Bizim duyduğumuza göre hiç test yapmadan antrenmanlara başlayan kulüpler var. İngiltere'de federasyon her kulübe 4 milyon Pound ödeyecek ve kulüpler tesislerine koronavirüs test istasyonu kuracak.
"LİG OYNANACAKSA ASKERİ KAMP MANTIĞINDA OLABİLİR"

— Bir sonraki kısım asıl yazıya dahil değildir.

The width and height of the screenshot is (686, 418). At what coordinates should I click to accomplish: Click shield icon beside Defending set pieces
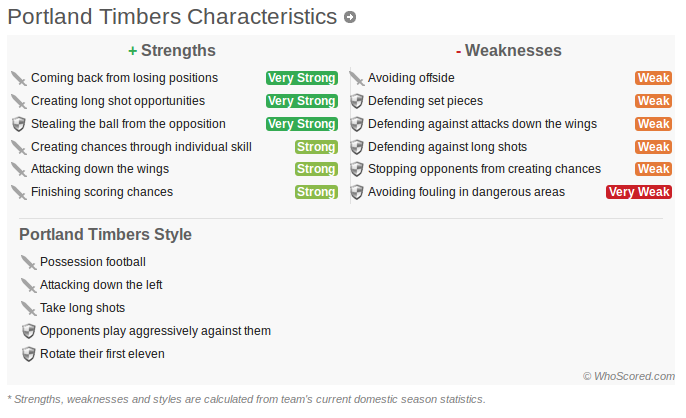[357, 101]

Ligler oynanmadığı takdirde ekonomik açıdan sıkıntı yaratacaktır. Ligler oynanmaz ama devlet bir şekilde telafi ederse bilemem. Oynanacaksa asgari kamp mantığında bir yaklaşım olabilir, 2 ya da 3 hafta hiçbir şekilde kimseyle teması olmayacak. Eve, markete gitmeyecekler ve sadece takımla kalacaklar. 'Karantina Ligi' mi dersiniz 'askeri kamp' mı dersiniz bilmiyorum. Bu seneyi 'kurtaracağız' derken önümüzdeki sene kayıpların ciddi olmaması gerekiyor. Değişik senaryolar değerlendirilmeli. Avrupa'da liglerin gidişatına bakalım. Önümüzdeki sene kayıplar olmasın, zaten geç başlayacak. En iyi karar verilmeli. Oynanmayacaksa da nasıl tescil edileceği, mevcut sıralama mı olacak sezon mu ilan edilecek, açık ve şeffaf olunmalı.
"LİG VE TÜRKİYE KUPASI TAKVİME GÖRE OYNANMALI"
Ligler oynanacaksa aynı takvime göre oynanmalı ve Türkiye Kupası da aynı takvime göre oynanmalı. Hızlandırılmış takvim demek yayıncı kuruluşun ödemeleri yapmıyorum ya da bir kısmını yapıyorum demesi için mazeret. Bütün takımlar en az haftada 1 test olmak durumunda. Bilgilerimize göre bazı takımlar test yapmadan idmana başladılar. Lig oynanacaksa aynı takvime göre oynanmalıdır, lütfen farklı senaryo diretmeyin. Şahsen 2. ve 3. Lig'lerin yanısıra Bölgesel Amatör Lig'lerin oynatılmaması gerekiyor. Bu liglerin iptal edilmesi gerekiyor. Oynanması için bir sebep yok. En büyük endişem bu seneyi kurtaracağız derken önümüzdeki seneden ciddi kayıplarımızın olması."